OpenCDSS / ArkDSS-Colors-of-Water

Colorado's Decision Support Systems (CDSS) ArkDSS Colors of Water Model Engine code
GNU General Public License v3.0
2 stars 5 forks source link

StateTL - utilize diversion records for node flows #18

Closed kelleythompson closed 2 years ago

kelleythompson commented 2 years ago

In TLAP and in the CoW tool up to this point, only telemetry values (raw hourly QCed by published daily) have been used to define flows at diverting and releasing structures (although diversion records are used to define reservoir releases that are modeled). In the lower Arkansas, the majority of diversion structures have telemetry; and Livingston defined average (dry/avg/wet) flows at the few nodes that do not have telemetry. However, the model could be enhanced by utilizing diversion records to define flows at the few points where there are diversion records but not telemetry, and to use the diversion records to further QC the flows at other locations. Although this may not change much in the Lower Arkansas, it will be more important for additional reaches where there is less telemetry.

kelleythompson commented 2 years ago

Daily diversion records from REST services available for all nodes (if available) were incorporated into the long term station data set and subsequently into the QC and filling routines. The following describes the current methodologies in detail.

With pulllongtermstationdata=1 in the control file, daily station data is collected from year 2000 through the current year. The multiple years of data is used to establish wet/dry/avg averages for every julien day for filling, but then the specific year of daily data is also used to QC hourly data for the year that is being run in the model. However, there are multiple sources of daily data, so the following order is used for the daily data:

  1. Daily structure “diversion” data from divrecday REST command (which includes both diversions and releases)
  2. Daily “published station” data from the surfacewaterday REST command
  3. Daily “telemetry” data from the telemetry day REST command

For daily “diversion” data, different records are collected for outflow and inflow nodes. For outflow nodes (ie headgates), the record with a water class number of 1+ wdid is collected using REST as the REST commands provide this record corresponding to the “Total (Diversion)”. This typically is identical to an XQ0 water class record, but some of structures even in WD17 have a “Total (Diversion)” record but do not have an XQ0 record. For inflow nodes that could be a reservoir, aug station, return station etc, all Type 7, Type L (release of dominion and control), or Type E (excess diversion) records are collected and summed by day to yield the total daily release amount. Although a Total (Release) record also exists for some structures, it appears that this records is often incomplete or missing for some inflow structures. Releases are almost always a summation of the Type 7 records, but some structures have occasional Type L or Type E records.

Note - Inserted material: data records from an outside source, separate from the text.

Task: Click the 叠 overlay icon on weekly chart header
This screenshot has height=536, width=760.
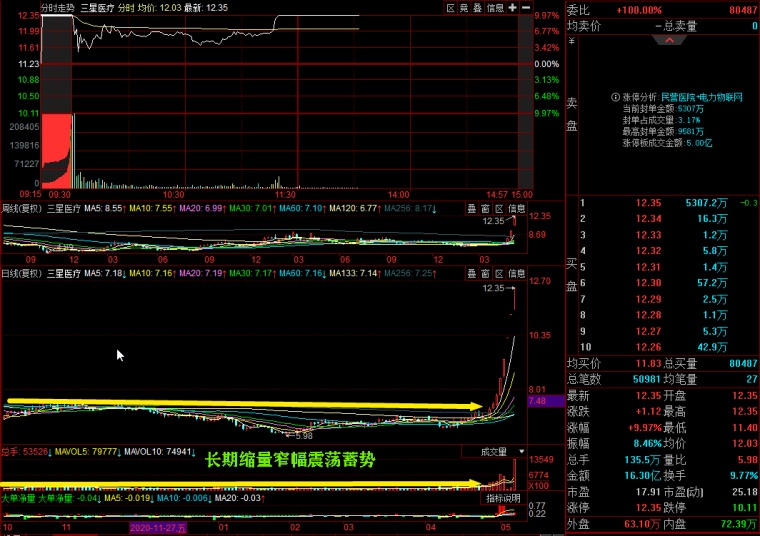Action: 471,208
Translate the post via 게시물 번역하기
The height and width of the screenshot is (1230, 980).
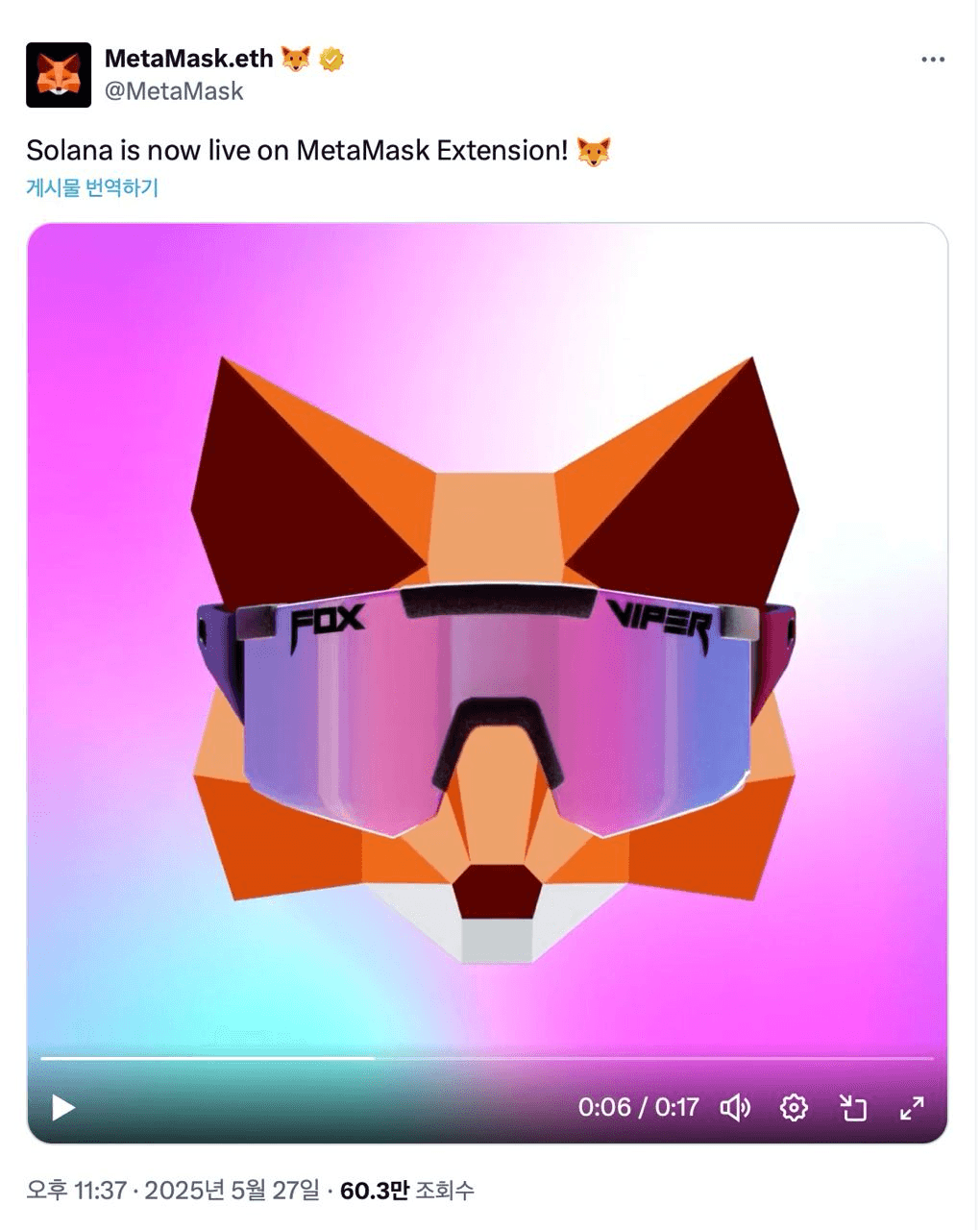(x=92, y=187)
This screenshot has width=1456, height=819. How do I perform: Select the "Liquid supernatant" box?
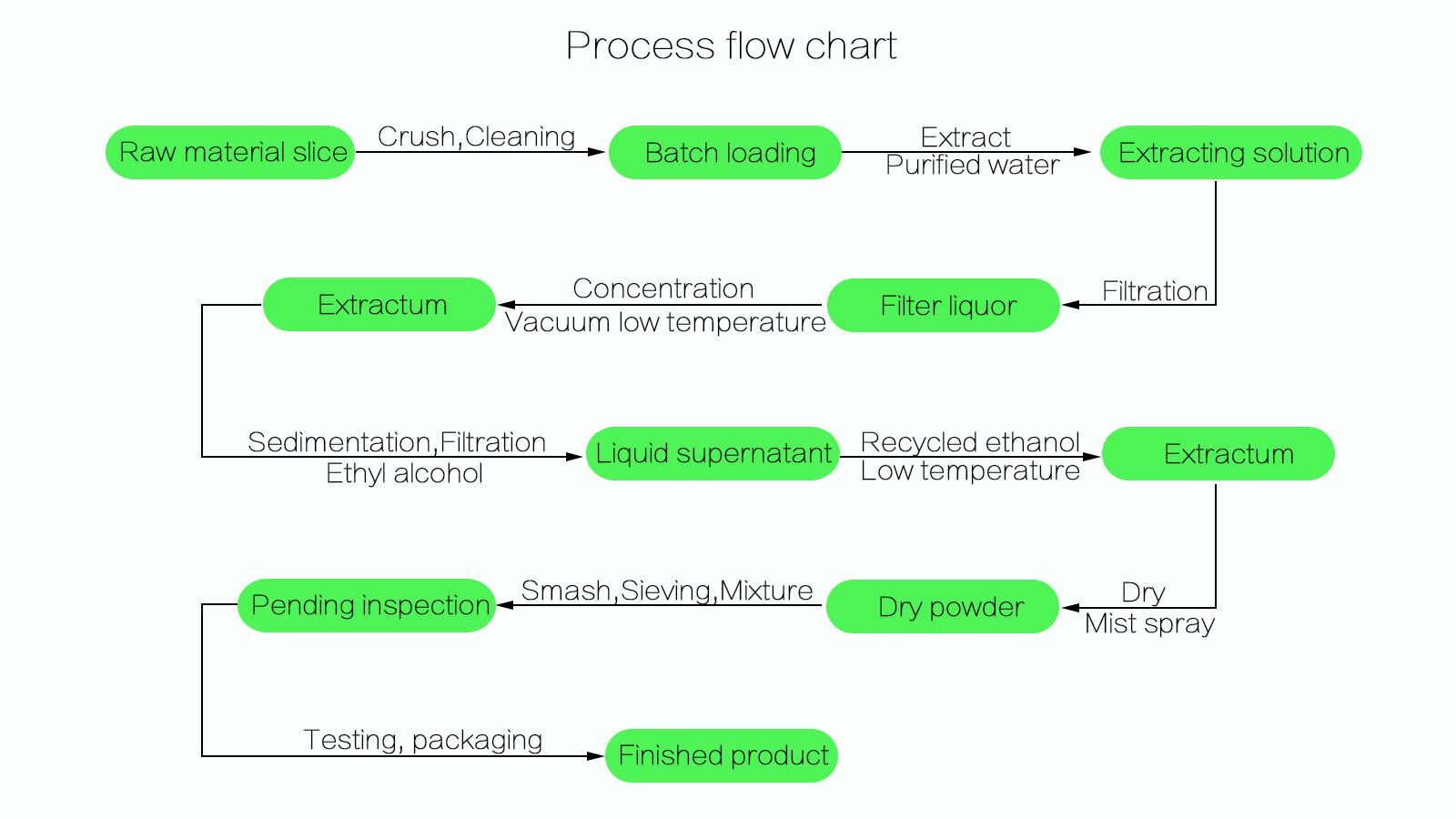pos(713,453)
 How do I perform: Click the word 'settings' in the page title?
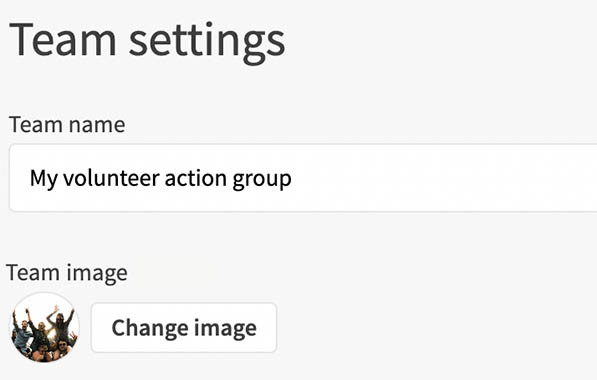207,42
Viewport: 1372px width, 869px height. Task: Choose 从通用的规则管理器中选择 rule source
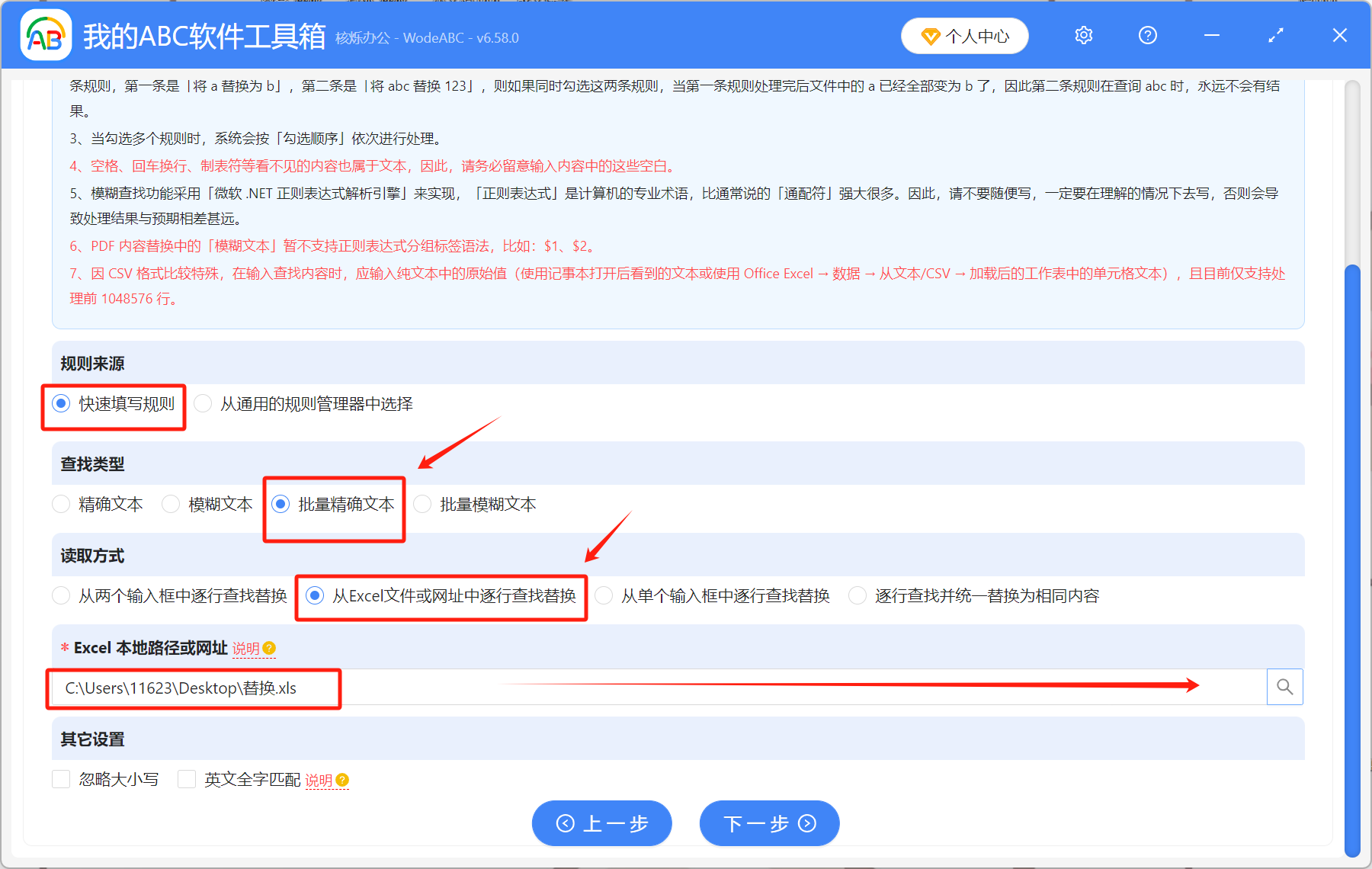tap(203, 403)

Some zero filling can occur to missing long term daily records primarily given the availability of other diversion records and settings. This is important to watch as development continues to ensure this works as desired. If filllongtermwithzero>=1, missing values are filled with zero if the structure had other usable diversion records during year. For many structures it appears that a lack of a record indicates there was no diversion or release, and this prevents the filling of those values with a trend, interpolation, or long term average based value in the filling routine. However, for the current year, this zeroing is limited to records before the last record date so the forecasted data are filled. For the previous year, this zeroing is limited to Nov1 in case diversion records for the current water year have not been published. If filllongtermwithzero=2, other years are also filled with zero if had at least one year with div record. This is parameter is currently set to 2 within the script, so watch in the future if these assumptions about days without diversion records are appropriate. Also of note, a table was added that is currently included with the inputdata spreadsheet that corrects the daily data value due to an erroneous diversion record value or water class type (ie Type 7/L/E) that does not end up working correctly with model processes. Currently there are 2 explicit corrections listed for WD17.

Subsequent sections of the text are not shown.